Which Twitter User Receives The Most Citations on Wikipedia?


I few days ago, I was somewhat surprised to find that one of my Tweets had been used as a citation in Wikipedia!

I began to wonder - how often are Tweets used in citations?

It's possible to search for your own Tweets using this (somewhat obscure) link:

https://en.wikipedia.org/w/index.php?title=Special%3ALinkSearch&target=twitter.com%2Fedent

Just edit the end of it to see if you, or your friends, have been cited. Note - the username is case sensitive, so "Edent" isn't the same as "edent".

For example, we can see where Cory Doctorow is cited:

https://en.wikipedia.org/w/index.php?title=Special%3ALinkSearch&target=twitter.com%2Fdoctorow

Aha! The page on the New Zealand Internet Blackout references:

Ok, so which Twitter user has been cited the most? TO THE API, ROBIN!

Wikipedia's own help pages are a little lacking, so I went to the help pages of the software which runs Wikipedia - MediaWiki.

We want to search for external URLs which point to Twitter and have a namespace of 0 (that means they're articles, not talk pages). We can grab a maximum of 500 results at a time, using JSON, and we want to include "www.twitter.com" and "twitter.com". Here's what we use.

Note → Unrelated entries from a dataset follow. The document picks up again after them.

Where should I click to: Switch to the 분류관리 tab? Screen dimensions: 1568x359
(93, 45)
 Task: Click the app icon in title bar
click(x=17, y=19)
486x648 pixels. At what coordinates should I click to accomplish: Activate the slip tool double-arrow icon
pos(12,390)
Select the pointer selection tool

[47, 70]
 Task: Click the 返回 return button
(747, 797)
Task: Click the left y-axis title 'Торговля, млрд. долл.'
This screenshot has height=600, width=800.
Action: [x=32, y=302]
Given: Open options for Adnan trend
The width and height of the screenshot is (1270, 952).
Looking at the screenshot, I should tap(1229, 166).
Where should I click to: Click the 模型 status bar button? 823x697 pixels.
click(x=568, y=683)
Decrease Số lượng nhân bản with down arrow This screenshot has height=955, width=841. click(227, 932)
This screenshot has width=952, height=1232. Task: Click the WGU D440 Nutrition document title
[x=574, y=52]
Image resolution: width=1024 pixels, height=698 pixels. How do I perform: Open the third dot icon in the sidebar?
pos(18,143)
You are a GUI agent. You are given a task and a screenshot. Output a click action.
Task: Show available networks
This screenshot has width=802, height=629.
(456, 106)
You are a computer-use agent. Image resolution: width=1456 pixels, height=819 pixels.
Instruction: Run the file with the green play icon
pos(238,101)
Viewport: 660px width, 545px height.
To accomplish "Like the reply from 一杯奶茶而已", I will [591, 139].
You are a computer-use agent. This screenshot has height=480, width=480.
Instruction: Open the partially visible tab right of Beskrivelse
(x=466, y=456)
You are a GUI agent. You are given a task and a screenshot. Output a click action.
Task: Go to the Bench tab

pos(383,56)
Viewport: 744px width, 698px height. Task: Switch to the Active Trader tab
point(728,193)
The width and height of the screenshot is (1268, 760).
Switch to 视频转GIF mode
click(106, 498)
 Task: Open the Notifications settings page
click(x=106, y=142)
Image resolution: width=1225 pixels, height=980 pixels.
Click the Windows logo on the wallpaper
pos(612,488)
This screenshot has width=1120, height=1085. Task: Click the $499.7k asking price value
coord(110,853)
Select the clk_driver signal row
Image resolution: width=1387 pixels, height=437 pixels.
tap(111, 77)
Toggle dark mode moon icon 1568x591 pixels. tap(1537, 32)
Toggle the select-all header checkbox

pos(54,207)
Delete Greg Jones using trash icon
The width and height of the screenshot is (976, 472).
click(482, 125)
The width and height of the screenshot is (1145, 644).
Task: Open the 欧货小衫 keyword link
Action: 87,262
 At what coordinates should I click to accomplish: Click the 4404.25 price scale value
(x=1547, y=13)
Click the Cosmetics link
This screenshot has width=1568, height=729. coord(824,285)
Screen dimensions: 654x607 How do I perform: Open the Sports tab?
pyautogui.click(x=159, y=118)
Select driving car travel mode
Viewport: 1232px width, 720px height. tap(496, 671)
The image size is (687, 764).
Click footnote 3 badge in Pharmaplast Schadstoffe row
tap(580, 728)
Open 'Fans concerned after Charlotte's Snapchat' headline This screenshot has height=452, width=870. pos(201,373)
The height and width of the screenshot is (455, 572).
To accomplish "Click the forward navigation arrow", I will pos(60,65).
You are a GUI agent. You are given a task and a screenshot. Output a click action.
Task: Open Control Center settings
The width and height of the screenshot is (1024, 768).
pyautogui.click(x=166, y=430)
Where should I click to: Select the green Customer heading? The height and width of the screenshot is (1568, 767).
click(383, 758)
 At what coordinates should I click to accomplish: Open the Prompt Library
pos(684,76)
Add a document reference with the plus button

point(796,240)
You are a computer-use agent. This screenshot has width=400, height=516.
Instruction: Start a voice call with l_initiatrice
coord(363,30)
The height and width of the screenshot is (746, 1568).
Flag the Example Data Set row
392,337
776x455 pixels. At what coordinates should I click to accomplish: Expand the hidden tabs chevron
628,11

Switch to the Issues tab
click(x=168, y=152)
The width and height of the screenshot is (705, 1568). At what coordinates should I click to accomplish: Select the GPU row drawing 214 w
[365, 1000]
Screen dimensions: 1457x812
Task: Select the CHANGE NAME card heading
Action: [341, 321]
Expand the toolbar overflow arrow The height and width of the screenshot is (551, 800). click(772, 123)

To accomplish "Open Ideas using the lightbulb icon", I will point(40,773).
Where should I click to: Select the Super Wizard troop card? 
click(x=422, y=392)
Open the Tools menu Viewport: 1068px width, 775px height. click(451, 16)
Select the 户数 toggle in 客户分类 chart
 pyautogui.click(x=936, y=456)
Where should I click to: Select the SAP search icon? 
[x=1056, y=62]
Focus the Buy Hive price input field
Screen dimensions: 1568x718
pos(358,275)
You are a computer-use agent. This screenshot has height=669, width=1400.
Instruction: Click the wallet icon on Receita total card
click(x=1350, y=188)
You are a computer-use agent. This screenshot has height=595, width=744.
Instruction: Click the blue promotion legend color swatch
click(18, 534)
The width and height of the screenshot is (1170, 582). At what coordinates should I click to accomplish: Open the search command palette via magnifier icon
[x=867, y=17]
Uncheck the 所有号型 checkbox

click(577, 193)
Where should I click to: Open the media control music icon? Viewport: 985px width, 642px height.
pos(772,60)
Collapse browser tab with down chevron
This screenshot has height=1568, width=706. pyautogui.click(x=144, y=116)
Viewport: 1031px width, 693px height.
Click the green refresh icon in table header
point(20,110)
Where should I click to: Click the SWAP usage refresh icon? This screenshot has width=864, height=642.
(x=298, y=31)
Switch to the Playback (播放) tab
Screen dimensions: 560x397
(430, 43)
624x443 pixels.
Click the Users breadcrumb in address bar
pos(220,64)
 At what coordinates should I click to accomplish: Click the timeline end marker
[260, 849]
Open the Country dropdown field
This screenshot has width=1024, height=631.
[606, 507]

https://en.wikipedia.org/w/api.php?
action=query&
list=exturlusage&
eunamespace=0&
eulimit=500&
format=json&
euquery=*.twitter.com

Run it yourself to see the results.

Limitations

Crappy Python!

import urllib2
import json
from collections import Counter

#euoffset=17800
api = "https://en.wikipedia.org/w/api.php?action=query&eunamespace=0&eulimit=500&format=json&list=exturlusage&euquery=*.twitter.com"

euoffset = 0

words = []

while euoffset < 17500:
    try:
        site_data = json.load(urllib2.urlopen(api + "&euoffset=" + str(euoffset)))
        #   Itterate through
        for element in site_data['query']['exturlusage']:
            #   Remove HashBangs #!
            #   Lowercase everything
            twitterURL = element['url'].replace("/#!","").lower()
            twitterUser = twitterURL.replace("http://twitter.com/","")
            twitterUser = twitterUser.replace("https://twitter.com/","")
            twitterUser = twitterUser.replace("@","")
            slash = twitterUser.find("/")
            if slash > 0:
                twitterUser = twitterUser[:slash]
            print twitterURL
            # print twitterUser
            words.append(twitterUser)
    except urllib2.URLError:
        print "Unable to retreive data"
        sys.exit()
    euoffset += 500

#   Most cited user
word_counts = Counter(words)
print word_counts

The Results...

The most cited Twitter users are...

  1. LaLiga A Spanish Football competition - 105
  2. Lea Michele An American singer / TV actor - 54
  3. Guldbaggen The Swedish equivalent of the Oscars - 35
  4. Kevin Tancharoen An American movie director - 12
  5. PRESTO card Ottawa's public transit smartcard - 10
  6. ICE T An American rapper - 10
  7. Northern Pride RLFC A British rugby team - 10
  8. 穴井勇輝(勇吹輝) A Japanese Actor - 9
  9. NICKI MINAJ An American singer - 8
  10. Counting Crows An American band - 8

And the most cited individual Tweet?

https://twitter.com/SyfyPR/status/313791237121507329

Linked to from lots of Lost Girl pages.

What Have We Learned Today?

Wikipedia does have a large amount of pop-culture (do we need hundreds of words on My Little Pony Characters?)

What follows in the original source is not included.